Exercise requirements: Copy out every item below word for word, keeping each line unchanged.

[Records excerpted from a collection]

◆ ◆ ◆ ◆ ◆

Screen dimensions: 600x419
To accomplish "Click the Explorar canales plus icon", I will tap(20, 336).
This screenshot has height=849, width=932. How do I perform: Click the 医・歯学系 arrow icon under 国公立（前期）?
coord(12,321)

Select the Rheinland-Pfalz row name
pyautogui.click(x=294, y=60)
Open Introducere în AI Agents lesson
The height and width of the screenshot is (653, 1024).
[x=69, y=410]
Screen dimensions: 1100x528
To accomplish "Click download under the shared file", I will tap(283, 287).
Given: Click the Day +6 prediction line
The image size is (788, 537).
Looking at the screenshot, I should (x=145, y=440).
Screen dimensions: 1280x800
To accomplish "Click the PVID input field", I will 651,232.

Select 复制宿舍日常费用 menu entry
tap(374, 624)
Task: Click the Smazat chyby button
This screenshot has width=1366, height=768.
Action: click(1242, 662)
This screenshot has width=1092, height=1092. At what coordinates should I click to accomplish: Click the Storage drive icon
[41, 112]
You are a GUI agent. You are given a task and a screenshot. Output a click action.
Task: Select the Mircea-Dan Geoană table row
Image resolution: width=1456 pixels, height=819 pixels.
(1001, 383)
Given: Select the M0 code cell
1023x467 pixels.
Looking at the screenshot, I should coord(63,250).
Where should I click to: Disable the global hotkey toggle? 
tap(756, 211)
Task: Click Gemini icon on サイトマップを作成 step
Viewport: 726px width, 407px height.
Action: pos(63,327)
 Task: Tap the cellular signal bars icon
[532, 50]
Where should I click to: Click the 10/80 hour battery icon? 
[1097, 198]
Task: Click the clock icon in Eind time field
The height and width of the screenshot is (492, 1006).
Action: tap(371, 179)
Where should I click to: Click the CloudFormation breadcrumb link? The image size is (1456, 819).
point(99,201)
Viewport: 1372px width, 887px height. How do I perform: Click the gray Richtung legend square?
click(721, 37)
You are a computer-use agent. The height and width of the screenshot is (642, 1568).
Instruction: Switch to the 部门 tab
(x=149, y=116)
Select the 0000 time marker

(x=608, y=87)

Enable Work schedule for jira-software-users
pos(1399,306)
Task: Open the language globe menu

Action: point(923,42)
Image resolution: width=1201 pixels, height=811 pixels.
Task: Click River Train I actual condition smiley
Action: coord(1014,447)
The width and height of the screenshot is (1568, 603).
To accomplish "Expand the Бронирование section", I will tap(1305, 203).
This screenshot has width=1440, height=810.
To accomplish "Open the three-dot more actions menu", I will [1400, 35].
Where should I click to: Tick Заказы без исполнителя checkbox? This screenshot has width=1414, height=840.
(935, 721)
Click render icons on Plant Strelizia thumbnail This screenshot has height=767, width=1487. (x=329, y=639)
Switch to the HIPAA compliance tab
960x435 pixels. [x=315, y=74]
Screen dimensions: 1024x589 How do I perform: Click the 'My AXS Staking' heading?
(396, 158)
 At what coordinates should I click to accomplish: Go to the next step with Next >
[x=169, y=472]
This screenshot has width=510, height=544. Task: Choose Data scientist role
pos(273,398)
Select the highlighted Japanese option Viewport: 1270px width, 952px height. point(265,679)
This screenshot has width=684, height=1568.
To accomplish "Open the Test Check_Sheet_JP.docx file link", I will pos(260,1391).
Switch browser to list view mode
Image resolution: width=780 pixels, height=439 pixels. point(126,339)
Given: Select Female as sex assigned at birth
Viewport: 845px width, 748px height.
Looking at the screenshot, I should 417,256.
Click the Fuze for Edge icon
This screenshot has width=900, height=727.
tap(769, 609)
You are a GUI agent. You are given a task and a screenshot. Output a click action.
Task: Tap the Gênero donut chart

◆ ◆ ◆ ◆ ◆

Response to the exercise:
Screen dimensions: 600x419
To accomplish "Click the Explorar canales plus icon", I will tap(20, 336).
This screenshot has height=849, width=932. How do I perform: Click the 医・歯学系 arrow icon under 国公立（前期）?
coord(12,321)

Select the Rheinland-Pfalz row name
pyautogui.click(x=294, y=60)
Open Introducere în AI Agents lesson
The height and width of the screenshot is (653, 1024).
[x=69, y=410]
Screen dimensions: 1100x528
To accomplish "Click download under the shared file", I will tap(283, 287).
Given: Click the Day +6 prediction line
The image size is (788, 537).
Looking at the screenshot, I should (x=145, y=440).
Screen dimensions: 1280x800
To accomplish "Click the PVID input field", I will 651,232.

Select 复制宿舍日常费用 menu entry
tap(374, 624)
Task: Click the Smazat chyby button
This screenshot has width=1366, height=768.
Action: click(1242, 662)
This screenshot has width=1092, height=1092. At what coordinates should I click to accomplish: Click the Storage drive icon
[41, 112]
You are a GUI agent. You are given a task and a screenshot. Output a click action.
Task: Select the Mircea-Dan Geoană table row
Image resolution: width=1456 pixels, height=819 pixels.
(1001, 383)
Given: Select the M0 code cell
1023x467 pixels.
Looking at the screenshot, I should coord(63,250).
Where should I click to: Disable the global hotkey toggle? 
tap(756, 211)
Task: Click Gemini icon on サイトマップを作成 step
Viewport: 726px width, 407px height.
Action: pos(63,327)
 Task: Tap the cellular signal bars icon
[532, 50]
Where should I click to: Click the 10/80 hour battery icon? 
[1097, 198]
Task: Click the clock icon in Eind time field
The height and width of the screenshot is (492, 1006).
Action: tap(371, 179)
Where should I click to: Click the CloudFormation breadcrumb link? The image size is (1456, 819).
point(99,201)
Viewport: 1372px width, 887px height. How do I perform: Click the gray Richtung legend square?
click(721, 37)
You are a computer-use agent. The height and width of the screenshot is (642, 1568).
Instruction: Switch to the 部门 tab
(x=149, y=116)
Select the 0000 time marker

(x=608, y=87)

Enable Work schedule for jira-software-users
pos(1399,306)
Task: Open the language globe menu

Action: point(923,42)
Image resolution: width=1201 pixels, height=811 pixels.
Task: Click River Train I actual condition smiley
Action: coord(1014,447)
The width and height of the screenshot is (1568, 603).
To accomplish "Expand the Бронирование section", I will tap(1305, 203).
This screenshot has width=1440, height=810.
To accomplish "Open the three-dot more actions menu", I will [1400, 35].
Where should I click to: Tick Заказы без исполнителя checkbox? This screenshot has width=1414, height=840.
(935, 721)
Click render icons on Plant Strelizia thumbnail This screenshot has height=767, width=1487. (x=329, y=639)
Switch to the HIPAA compliance tab
960x435 pixels. [x=315, y=74]
Screen dimensions: 1024x589 How do I perform: Click the 'My AXS Staking' heading?
(396, 158)
 At what coordinates should I click to accomplish: Go to the next step with Next >
[x=169, y=472]
This screenshot has width=510, height=544. Task: Choose Data scientist role
pos(273,398)
Select the highlighted Japanese option Viewport: 1270px width, 952px height. point(265,679)
This screenshot has width=684, height=1568.
To accomplish "Open the Test Check_Sheet_JP.docx file link", I will pos(260,1391).
Switch browser to list view mode
Image resolution: width=780 pixels, height=439 pixels. point(126,339)
Given: Select Female as sex assigned at birth
Viewport: 845px width, 748px height.
Looking at the screenshot, I should 417,256.
Click the Fuze for Edge icon
This screenshot has width=900, height=727.
tap(769, 609)
You are a GUI agent. You are given a task and a screenshot. Output a click action.
Task: Tap the Gênero donut chart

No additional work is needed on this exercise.